Data Security by Process Design: The Next Step for IT and IP Protection
I was sitting next to a HoneyBadger Bitcoin employee on a plane a few months ago – he was moving forward their kiosk deployment across Canada and I was half asleep heading home from Seattle – and finally got an answer to a question I’d been wondering for a long time: How do those ‘in the know’ secure their wallet numbers and passwords when everything is hackable?
His answer: pen, paper, safety deposit box. I’m not sure what I was expecting, but that certainly wasn’t it.
That message, in context with last week’s news that QuadrigaCX has now forever lost access to ‘cold wallets’ worth over $160 million – and the record $865 million dollars worth of coins stolen from exchanges around the world in 2018 alone, now makes a little more sense.
Pen, paper, safety deposit box indeed.
Electronic thieves have innovated. Clever phishing emails, fake websites and spoofed email addresses (many of you have seen them I’m sure) have taken over the ‘<insert foreign country here> prince’ emails. Faked wiring instructions from colleagues, fraudulent CRA phone calls and mysterious banking password verifications all seek to get through the IT infrastructure we’ve set up to protect ourselves with verified credentials. You don’t need a hack when you can convince targets to bring you behind the ‘silicon’ curtain – or avoid it altogether. Even blockchain security can’t prevent a compromised user from making changes to secure data.

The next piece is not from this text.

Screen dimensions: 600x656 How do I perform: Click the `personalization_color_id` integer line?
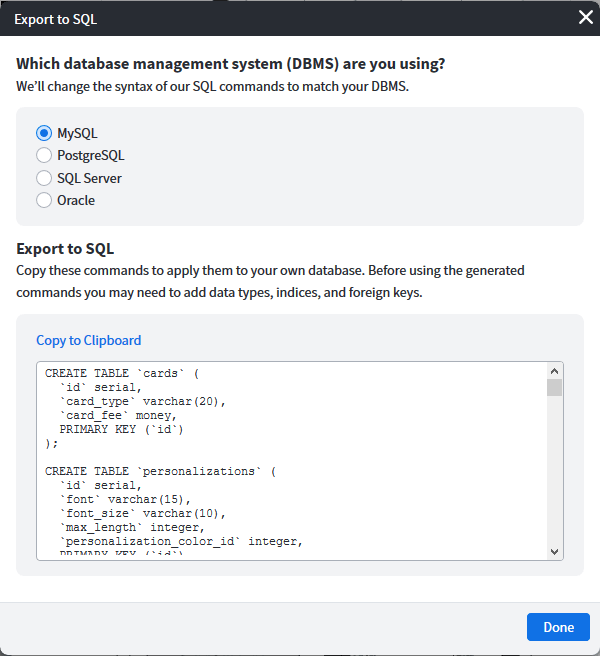[180, 541]
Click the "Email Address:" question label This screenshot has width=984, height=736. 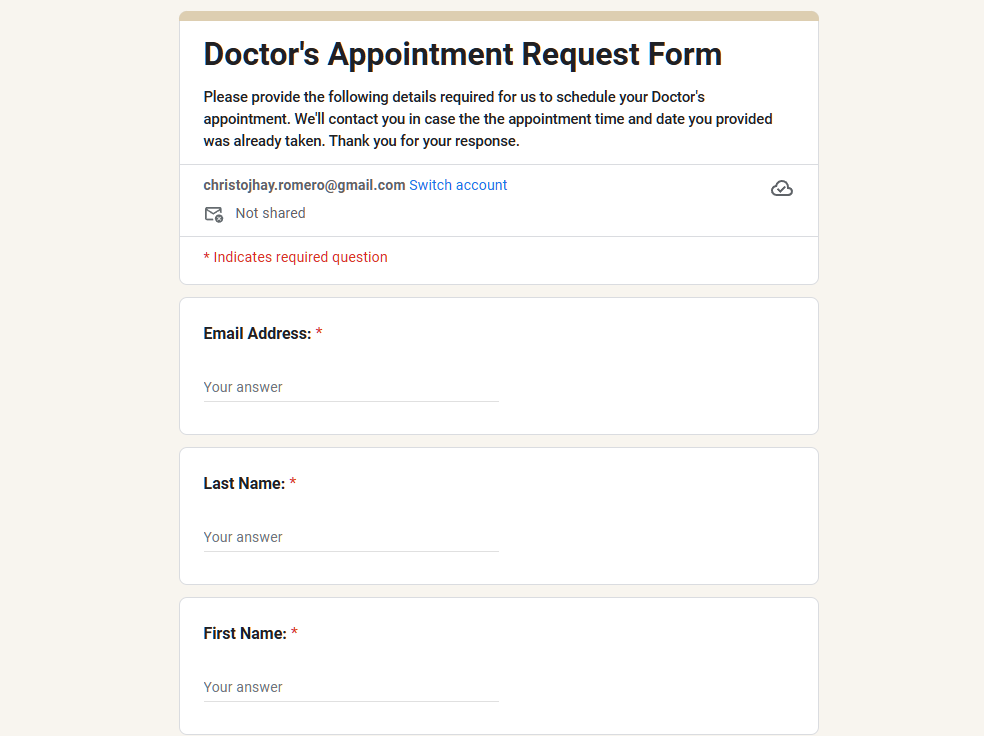tap(257, 334)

Unlike an IT hack – a failure of your infrastructure to withstand attack – we are countering a new and different threat: a digital version of the failure of checks and balances that plague many businesses. Growth – especially in small, founder-led businesses – doesn’t often permit the vigilance of enforcement required to prevent financial ‘leakages’ (to use my colleague Salima’s favorite term). Founders need to sell, sell and sell again. Even with expense trackers like Expensify and small business back-office apps like (the rather brilliant, Edmonton-based Jobber), there remains gaps in our ability to provide the requisite checks and balances that will keep our money safe from phantom bills or instructions.
Our solution – the best solution (though we may be biased) – is to fill the gap between costs and approvals by cementing your checks and balances digitally. A strong document management system (we use MFiles – it does this seamlessly) can build processes that manage file interactions – necessitating approvals, ensuring completeness, and protect against versioning errors – that mirror the numerous processes you already use to operate your business. We will also evaluate your processes with you to ensure that those that we are recreating accomplish the security tasks they are meant to.
That said, with or without us, I would implore you to protect your critical processes. Create a strict, two-stage process – both verbal and electronic – on how wire transfers, cheques over a certain amount, payment orders and confirmations, how users’ passwords get changed and updated and the digital permissions required for your employees access secure data. Ensure that passwords are changed at the very least biannually (the more the better, but people absolutely hate this I recognize). And, most importantly, keep a data trail – in some way – of these processes. The more automated and unbiased the better.
And, though it still amazes me that this is still important, ensure that mission critical server, administrator or data vault passwords are written by hand, on pen and paper, and put in a secure area somewhere. Digital records can be hacked. Pen and paper still cannot. QuadrigaCX showed the vulnerability of concentrating this knowledge in a single person. You may not be comfortable providing this information to multiple people.
The world may be changing but pen, paper and a good safety deposit box still have their uses after all.